L'Encyclopédie sur la mort


Corcyre (Corfou) et la guerre du Péloponèse

Thucydide

Durant la guerre du Péloponèse (431 - 404 av. J.-C.), les «atrocités de Corcyre» (actuelle Corfou) furent multiples: massacres, exécutions sommaires, duperies, profanations du temple et aussi suicide collectif*. La mort violente régna donc partout et se manifesta sous plusieurs formes dont les unes furent aussi cruelles que les autres. Le récit de Thucydide, qui décrit une conjoncture de guerre*, «nécessité impérieuse» où toutes les passions se déchaînent de manière excessive, nous révèle un auteur dont la sensibilité éthique est portée vers la paix*. Thucydide (460-395 av. J.-C.) se montre un témoin, crédible et honnête, de son temps.
LXXXI. Quand les Corcyréens connurent l'arrivée de la flotte athénienne, et la retraite des ennemis, ils firent entrer dans la ville des Messéniens qui jusque-là étaient restés dehors, et envoyèrent dans le port Hyllaïque les vaisseaux qu'ils avaient équipés. Pendant ce trajet, ils égorgèrent ceux de leurs adversaires qu'ils purent saisir. Quant à ceux qu'ils avaient engagés à monter sur les vaisseaux, ils les firent descendre à terre et les massacrèrent jusqu'au dernier; puis, allant au temple de Junon, ils obtinrent d'une cinquantaine des suppliants qu'ils se soumissent à un jugement et les condamnèrent tous à mort. Ceux qui n'avaient pas été leurs dupes, - c'était le plus grand nombre - voyant ce qui se passait, se tuèrent mutuellement dans le templs même; quelques-uns se pendirent aux arbres; enfin chacun se donna la mort comme il put.

Durant les sept jours que la flotte d'Eurymédon fut à Corcyre, les Corcyréens massacrèrent tous ceux qu'ils regardaient comme ennemis de la démocratie. Quelques-uns furent victimes d'inimitiés particulières; des créanciers furent tués par leurs débiteurs. La mort parut sous mille formes. De toutes les horreurs communes en pareille circonstance, il n'y en eut point qui ne fût commise et même surpassée. Le père tuait son fils; on arrachait des asiles sacrés les suppliants ou on les égorgeait au pied des autels. Enfin quelques-uns périrent murés dans le temple de Bacchus. Tant fut atroce cette sédition; elle le parut encore davantage, parce qu'elle fut la première.
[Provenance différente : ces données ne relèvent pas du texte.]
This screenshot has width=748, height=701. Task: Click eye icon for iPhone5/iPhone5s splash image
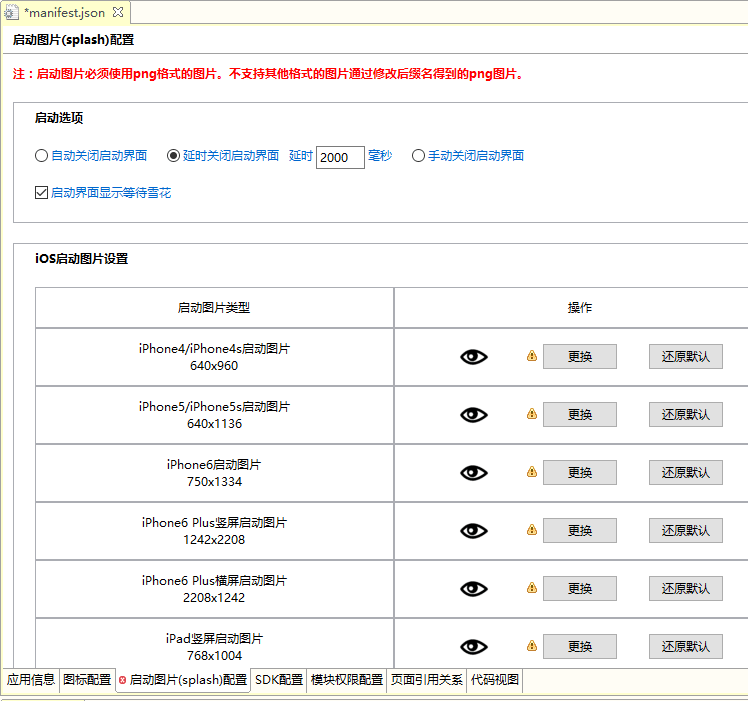pos(473,415)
LXXXII. Plus tard la Grèce en totalité fut ébranlé. La division régnant partout, les chefs du parti populaire appelaient les Athéniens, l'aristocratie les Lacédémoniens. En temps de paix, on n'aurait eu ni le prétexte ni l'idée d'attirer ces auxiliaires; mais, une fois la guerre allumée et les deux partis acharnés à s'entre-détruire, le recours à l'intervention étrangère devint plus facile aux agitateurs. Ces déchirements occasionnèrent aux États des calamités sans nombre, calamités qui sont et seront toujours le partage de la nature humaine, quoique, selon les conjonctures, elles puissent varier de violence ou de caractère. Durant la paix et la prospérité, les États et les individus ont un meilleur esprit, parce qu'ils ne sont pas sous le joug d'une nécessité* impérieuse; mais la guerre détruisant le bien-être journalier, est un maître brutal, qui règle les passions de la multitude sur les circonstances du moment.

Les villes étaient en proie aux dissensions. Si l'une d'elles était restée en arrière des autres, elle aspirait à renchérir sur leur exemple, à imaginer de nouveaux excès, à raffiner sur l'atrocité des vengeances. On en vient à changer arbitrairement l'acception des mots. L'audace irréfléchie passa pour un courage à toute épreuve; la lenteur prudente pour une lâcheté déguisée; la modération pour un prétexte de la timidité; une grande intelligence pour une grande inertie. L'emportement aveugle devint le trait distinct de l'homme de coeur; la circonspection, un spécieux subterfuge. L'homme le plus irascible fut regardé comme le plus sûr; celui qui osait lui tenir tête fut déclaré suspect. C'était faire preuve de finesse que d'attirer des ennemis dans le piège et surtout de l'éluder.